Story Published:
Jan 27, 2010 at 8:27 PM PDT
Story Updated:
Jan 27, 2010 at 8:27 PM PDT
Despite having been charged by the Los Angeles County district attorney with three felony crimes — including misappropriation of public funds — former Inglewood Mayor Roosevelt Dorn accepted a prosecution deal and pleaded guilty Monday to one misdemeanor charge of conflict of interest and was fined $1,000.
As part of the deal, Dorn resigned as Inglewood’s mayor Sunday, was given two years probation and the 75-year-old minister and retired judge was barred from ever seeking public office again.

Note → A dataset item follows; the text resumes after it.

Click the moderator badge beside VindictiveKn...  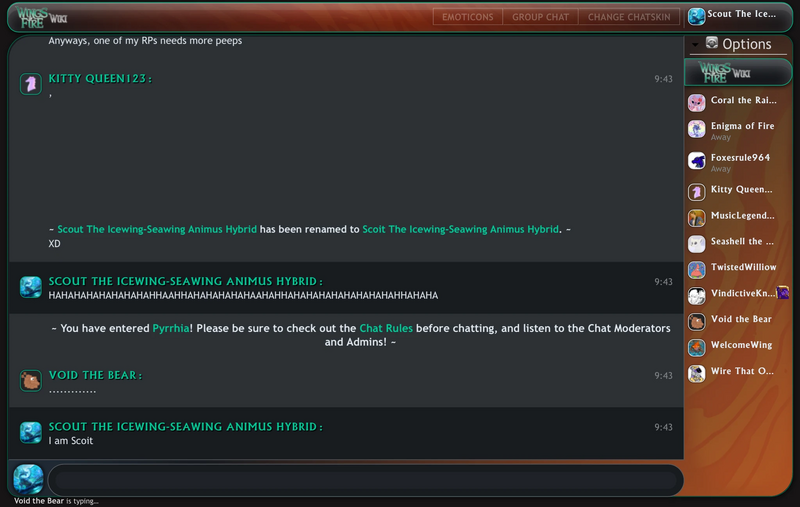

In an interview Sunday before he accepted District Attorney Steve Cooley’s deal, Dorn said he was going to accept the deal, resign from office and plead to a misdemeanor because Cooley and Judge George G. Lomeli were forcing him to do so, as he had been put in a situation that accepting the D.A.’s offer was the only thing he could do. Dorn said Cooley had no intentions of having those three felonies with which he charged Dorn in June 2008 go to trial, and Lomeli actively worked from his judicial bench to strip Dorn of all of the means he had to defend himself at a trial, should one ever materialize.
The charges against Dorn were serious, and for the past 18 months the former mayor faced four years in prison if convicted of them and he had been paying two lawyers lots of money to prepare for his trial, defend him in court and keep him out of prison. So, what happened Monday?
The prospect of a trial went away, the specter of prison vanished, those serious charges against him disappeared, he was fined $1,000 (which is less than that for a lone driver caught in a carpool lane), and he resigned from office. That’s what this whole elaborate and expensive farce was all about — forcing Dorn out of a rather rinky-dink office. (We’re not talking about the mayor of say, Los Angeles, New York or Chicago, here.)
If Cooley had proof that Dorn had misappropriated public funds by unlawfully being compensated for taking out a home improvement loan from the city of Inglewood, it was his job to convict him and put him in prison. That’s what we pay Cooley to do, to punish people who hurt us or steal our money. The people of the city of Inglewood and we taxpayers of the County of Los Angeles deserve to have Dorn tried and convicted. But, if a trial was held, then Dorn would have had the opportunity to defend himself, which is something neither Cooley nor Lomeli would allow.
During a pretrial hearing last month, Lomeli ruled that Dorn could not call two independent experts on government codes as witnesses for his defense. The judge ruled then that Dorn could only call experts from Inglewood to testify in his defense. That same day, Lomeli ruled that Dorn, who had been a Superior Court judge for 18 years, could not serve as co-counsel in his own defense. Those rulings were unprecedented, mean-spirited and designed to significantly diminish Dorn’s ability to mount a strong defense.
Last week, Dorn’s attorneys went before Lomeli with the names of two Inglewood government code experts whom they wanted to testify in his defense: Timothy Wanamaker, the city administrator, and Wanda Brown, the city treasurer. Lomeli ruled they would not be allowed to testify either, after ruling last month that they were the only kind of people he would allow on the stand! How dastardly and calculating was that?! Out goes Dorn’s defense, en toto, and in comes the D.A.’s weak misdemeanor offer and, evidently, a tacit acknowledgment that he really didn’t do anything wrong — at least, nothing worth 18 months of hell, thousands of dollars in personal legal fees, and thousands of public dollars in court and prosecution costs.
Dorn and his attorneys had fashioned what they deemed a fine defense against the state’s flimsy and over-reaching case against the mayor, but when Lomeli got through last week, Dorn had nothing. The only way he was left to defend himself was to stand before the jury and scream: “I am innocent! I am innocent! I am innocent!” Cooley and Lomeli had no intentions of having Dorn deal with those charges against him in a court of law, as is supposed to be every American’s constitutional right.
This whole stressful, life-shortening mess served no one well except Cooley. The people deserved the conviction of a person proved guilty of misappropriating their funds. Dorn deserved a fair shot at getting an acquittal of such a charge. But all Cooley wanted was to get him out of office by any means necessary. And that’s what he got.